After his successful Fractured Time Trilogy, Space Frontiers Series, Night Creeps Series and Princess Pain, Book two in Michael’s Pain series, The Queen of Pain, is due out in June from AZ Publishing. Michael also has several appearances scheduled. Look for him in Phoenix at WesterCon June 30th to July 4th for the big annual West Coast gala. Visit his site at www.fracturedtime.com for more details. Books are available through AZ Publishing, Amazon and other online venues.
When fans at conventions learn that I adapt my novels to screenplays, they always ask, “What happens to the story when a book becomes a movie? It’s never the same and is sometimes unrecognizable.” I’ve been fortunate over the years to meet with industry professionals to discuss this very topic since it applied directly to my adaptations.
Before anything else, one has to look at the story structure. Since a movie script is derived from about twenty percent of a novel, most of the material won’t make it into the script. If several of the chapters are mini-adventures that can be removed without ruining the story, then you have a good chance of maintaining the integrity of the story. If the chapters are sequenced integral parts of the plot, then there is going to be changes.
The script can be developed by a producer and writer (i.e. Centropolis Pictures with Roland Emmerich and Dean Devlin); the development department; an independent writer who sells his/her script to a film company; or in-house writers who function based on instructions from the producer.
In the second case, where each chapter is pivotal to the plot, the void created by the missing material needs to be bridged. This is where things change significantly. Sometimes characters are merged into one to reduce the number of cast. Sometimes multiple scenes are merged to keep certain details. If a bridge can’t be found, then that part of the story is altered into something different to make it work. This is where viewers often say, “That wasn’t in the book!” or “That’s not what happened!”
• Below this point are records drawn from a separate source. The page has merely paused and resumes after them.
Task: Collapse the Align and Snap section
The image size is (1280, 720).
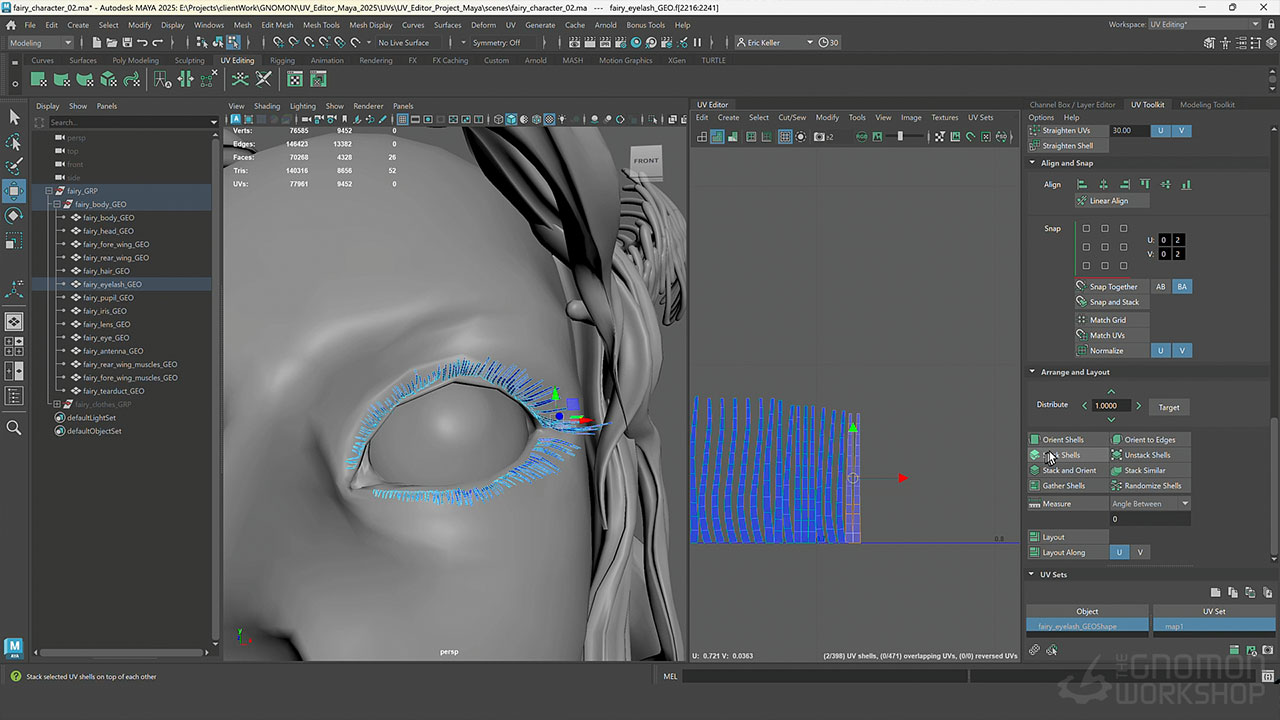Action: [1033, 163]
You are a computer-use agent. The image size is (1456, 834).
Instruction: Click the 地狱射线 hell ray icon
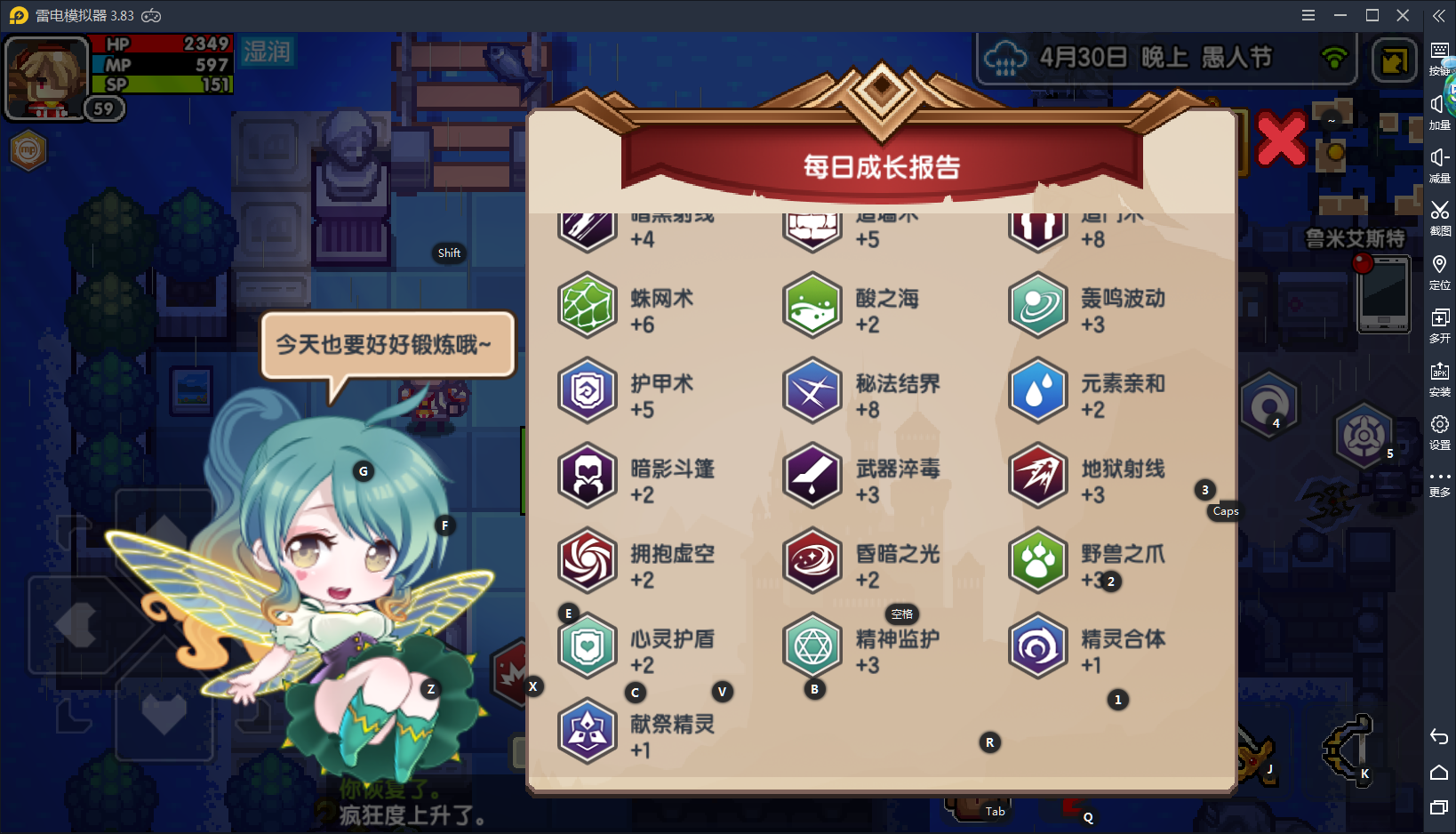pyautogui.click(x=1038, y=477)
Before a producer takes on a project, he’ll review the script. He has to be passionate about the story if he expects to have any success with it. Jerry Bruckheimer is an ideal example of a passionate producer. Any movie or series he has produced is loaded with emotion and intrigue. Those two traits are a big part of his projects’ success.
The script is reviewed by other staff members to determine the budget, special effects, and casting. Their concern is payroll and marketing when it comes to casting. A-list actors are expensive, especially when you hire several.
Unless it’s a story he has a special affinity for (i.e. Peter Jackson and Lord of the Rings), the producer won’t care what the book was about; only that he can do a successful film. This is where a story can take on a drastic change. A good producer will make sure the changes are an improvement in the story to appease the readers as well as entertain the viewers. In this case, the script is treated as something entirely different from the book with only the concept of the book of importance. Smaller budgeted projects tend to be based on concept more than content. Because of the limited resources, they need to do whatever is necessary to make a successful film, regardless of what it is based on.
For a writer who wants to keep some semblance of his/her story, it is wise to write the novel with the script in mind. I’ve found that by identifying the major points in a script before writing the book, I can make the script true to the book while accomplishing the goals mentioned above.